[PATCH v3] sched/cache: Reduce the overhead of task_cache_work by only scan the visisted cpus.

From: Luo Gengkun

Date: Thu Apr 23 2026 - 04:29:01 EST

The overhead of task_cache_work is high, espeically in multi-NUMA system.
Currently, task_cache_work try to find the pref_llc by scan all cpus in the
system. However, most of these scans are meaningless, such as those for
cpus that have never been visited or were accessed a long time ago.

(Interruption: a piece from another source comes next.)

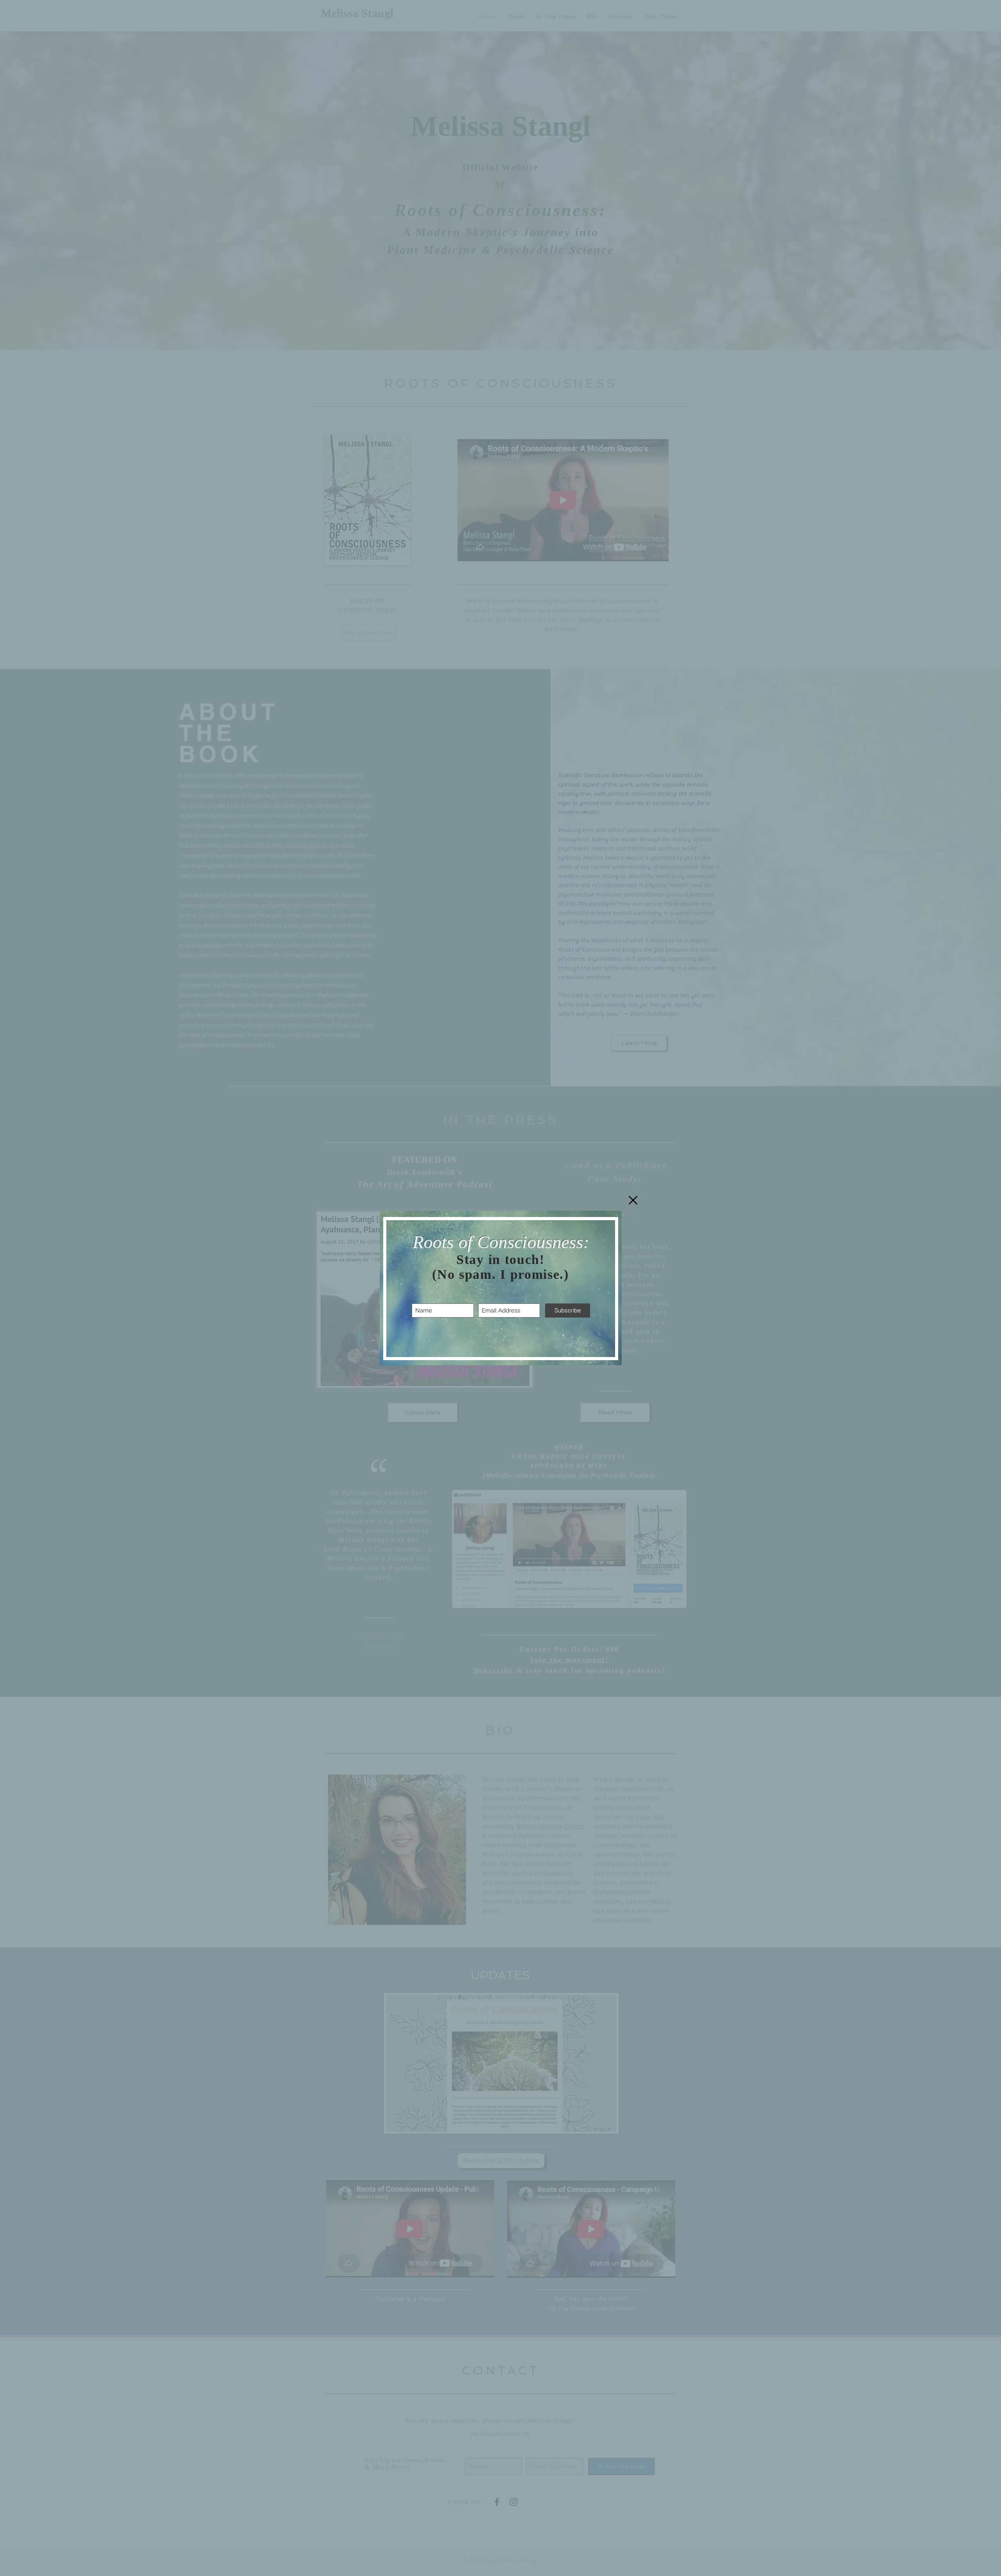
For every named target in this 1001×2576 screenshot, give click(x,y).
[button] (633, 1200)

To address this problem, this patch introduces visited_cpus to track the
visited cpus and uses llc_epoch_affinity_timeout to evict cpus that have
timed out.

Signed-off-by: Luo Gengkun <luogengkun2@xxxxxxxxxx>
---
Changes history
**v3 Changes:**
1. Remove the static key and enable this feature by default.
2. Reuse llc_epoch_affinity_timeout instead of introducing
llc_epoch_visited_timeout.
3. Move the calculation of rq->cpu_epoch - pcpu_sched->epoch into
fraction_mm_sched() to avoid race between task_cache_work() and
__update_mm_sched().
4. Reset work->next at the end of task_cache_work() to prevent concurrent
executions by multiple threads within the same process.

**v2 Changes:**
1. Added a pre-check before set/clear visited_cpus to avoid C2C overhead.
2. Optimized llc_epoch_visited_timeout by using a static key to minimize overhead.
---
include/linux/sched.h | 1 +
kernel/sched/fair.c | 38 ++++++++++++++++++++++++++++++--------
2 files changed, 31 insertions(+), 8 deletions(-)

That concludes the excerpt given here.